4) ‘New Normal’ for Financial Services: Mobile Applications - The study’s findings also reflect the “New Normal” for the FS industry, featuring different business economics, risk management, and regulatory paradigms than existed prior to the global financial crisis, where QA capabilities are increasingly critical in driving business success. For example, Mobile applications must facilitate interactions involving different handsets and operating systems—technologies that are themselves advancing rapidly. QA needs to acquire new capabilities and tools to make sure such applications stay secure, compliant and relevant to customer needs.

Opportunity to improve level of maturity

While FS firms’ QA organizations are actively aligning their strategies with business priorities, there is still a considerable opportunity to improve maturity levels. Recent Quality Blueprint (QBP) benchmarking3 analysis shows QA organizations at FS firms are at similar levels of maturity as other industries, such as testing environments and test process management, but FS firms are slightly ahead in terms of their test organizations. Notably, though, the number of organizations that undertook a QBP assessment was twice as high in 2011 as it had been in 2010. “This clearly indicates that a growing number of QA organizations want to assess their current maturity as a first step on the path to improvement,” says Anurag.
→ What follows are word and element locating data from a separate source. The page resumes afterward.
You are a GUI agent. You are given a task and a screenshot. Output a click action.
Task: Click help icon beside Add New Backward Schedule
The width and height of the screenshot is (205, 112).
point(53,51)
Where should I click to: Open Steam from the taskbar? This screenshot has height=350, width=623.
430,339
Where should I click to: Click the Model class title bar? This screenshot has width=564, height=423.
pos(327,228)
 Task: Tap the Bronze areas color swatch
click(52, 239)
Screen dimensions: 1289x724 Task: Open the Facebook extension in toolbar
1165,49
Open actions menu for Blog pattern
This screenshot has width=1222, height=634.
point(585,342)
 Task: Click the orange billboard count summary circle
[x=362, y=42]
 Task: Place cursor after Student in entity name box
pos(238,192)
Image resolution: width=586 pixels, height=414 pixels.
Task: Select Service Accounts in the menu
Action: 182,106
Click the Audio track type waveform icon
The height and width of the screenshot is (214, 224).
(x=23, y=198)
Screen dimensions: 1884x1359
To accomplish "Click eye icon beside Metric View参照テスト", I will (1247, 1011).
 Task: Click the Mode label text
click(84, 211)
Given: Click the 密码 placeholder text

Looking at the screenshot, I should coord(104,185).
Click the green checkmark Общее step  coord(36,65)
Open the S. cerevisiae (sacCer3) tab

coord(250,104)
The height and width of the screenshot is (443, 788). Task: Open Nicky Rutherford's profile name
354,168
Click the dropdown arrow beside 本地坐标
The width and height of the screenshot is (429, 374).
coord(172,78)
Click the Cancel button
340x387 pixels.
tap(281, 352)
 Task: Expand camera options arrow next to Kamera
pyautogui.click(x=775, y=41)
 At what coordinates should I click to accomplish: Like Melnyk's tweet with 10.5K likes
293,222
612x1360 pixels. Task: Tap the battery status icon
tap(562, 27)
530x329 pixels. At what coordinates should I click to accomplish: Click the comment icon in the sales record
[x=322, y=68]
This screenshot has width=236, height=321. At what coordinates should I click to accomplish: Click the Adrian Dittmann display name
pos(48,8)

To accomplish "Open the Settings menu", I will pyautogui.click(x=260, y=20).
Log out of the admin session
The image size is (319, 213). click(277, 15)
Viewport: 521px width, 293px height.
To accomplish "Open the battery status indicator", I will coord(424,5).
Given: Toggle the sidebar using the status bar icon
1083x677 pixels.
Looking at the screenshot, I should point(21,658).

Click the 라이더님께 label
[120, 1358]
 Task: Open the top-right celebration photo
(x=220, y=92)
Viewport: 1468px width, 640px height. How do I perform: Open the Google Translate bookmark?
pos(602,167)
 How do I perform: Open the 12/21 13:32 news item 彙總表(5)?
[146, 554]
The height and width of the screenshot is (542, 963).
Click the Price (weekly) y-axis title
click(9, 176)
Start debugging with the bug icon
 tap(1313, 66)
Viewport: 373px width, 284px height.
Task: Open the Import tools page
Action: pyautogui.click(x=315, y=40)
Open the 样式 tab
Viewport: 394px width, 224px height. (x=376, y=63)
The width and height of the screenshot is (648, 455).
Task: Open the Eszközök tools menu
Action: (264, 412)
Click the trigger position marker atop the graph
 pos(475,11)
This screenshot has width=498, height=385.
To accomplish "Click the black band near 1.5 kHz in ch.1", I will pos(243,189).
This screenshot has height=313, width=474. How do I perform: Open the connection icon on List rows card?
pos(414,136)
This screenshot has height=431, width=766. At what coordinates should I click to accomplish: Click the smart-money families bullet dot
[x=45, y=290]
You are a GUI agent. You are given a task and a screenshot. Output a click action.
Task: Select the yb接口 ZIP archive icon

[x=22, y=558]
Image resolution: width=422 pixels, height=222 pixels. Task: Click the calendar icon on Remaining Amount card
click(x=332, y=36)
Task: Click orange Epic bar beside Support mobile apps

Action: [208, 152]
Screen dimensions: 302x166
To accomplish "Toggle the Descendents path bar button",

To succeed however, the future for QA in FS is likely to see greater standardization of tools and methodologies to improve testing, reduce errors, ensure security and increase speed time to market. The use of outsourcing, cloud and SaaS options is also likely to grow so that QA can access the breadth of capabilities needed to properly manage modern environments and loads, especially on complex and emerging platforms such as mobile.

About the Financial Services World Quality Report

These findings are largely drawn from an analysis of data gathered for the World Quality Report (WQR) 2011/12, an ongoing collaboration between Capgemini, Sogeti and HP that features an extensive survey of global participants, examining the state of application quality and testing practices across different industries and geographies. Survey respondents are asked about the state of QA budgets in their companies, answer questions about their testing organization and its relationship with the business, describe their testing practices and methodologies, and share their plans for migrating applications to the cloud. The latest survey also zeroed in on outsourcing, security testing, and test data management.

For the FS WQR, the WQR responses from 175 FS firms—banks, insurance companies or capital markets firms4 were analyzed in more detail, and additional research was conducted on issues specific to the FS sector, using a another survey, for which there were 268 respondents.

1 Testing is a process conducted to provide stakeholders with information about the quality and the related risks of a product or service. Testing can also provide an objective, independent view to allow the business to appreciate and understand the risks of a particular product or service implementation. Test techniques include, but are not limited to, the process of executing a program or application with the intent of finding software errors or other defects.

2 Quality Assurance covers all the planned and systematic activities necessary to provide adequate confidence that a product or service meets the requirements for quality; Source: ISO 1994.

3 Quality Blueprint uses the proven TPI® methodology and automated testing tools and reports to bring rigor to testing assessments and roadmaps. Uniquely customized for financial services it uses a continuously updated repository from hundreds of FS test assessments to build an actionable roadmap with recommendations based on industry best practices and Capgemini’s TMap® and award-winning quality frameworks.

4 For public companies, the sector was identified based on Forbes. For private companies, the sector was identified based on how companies identified themselves to the public.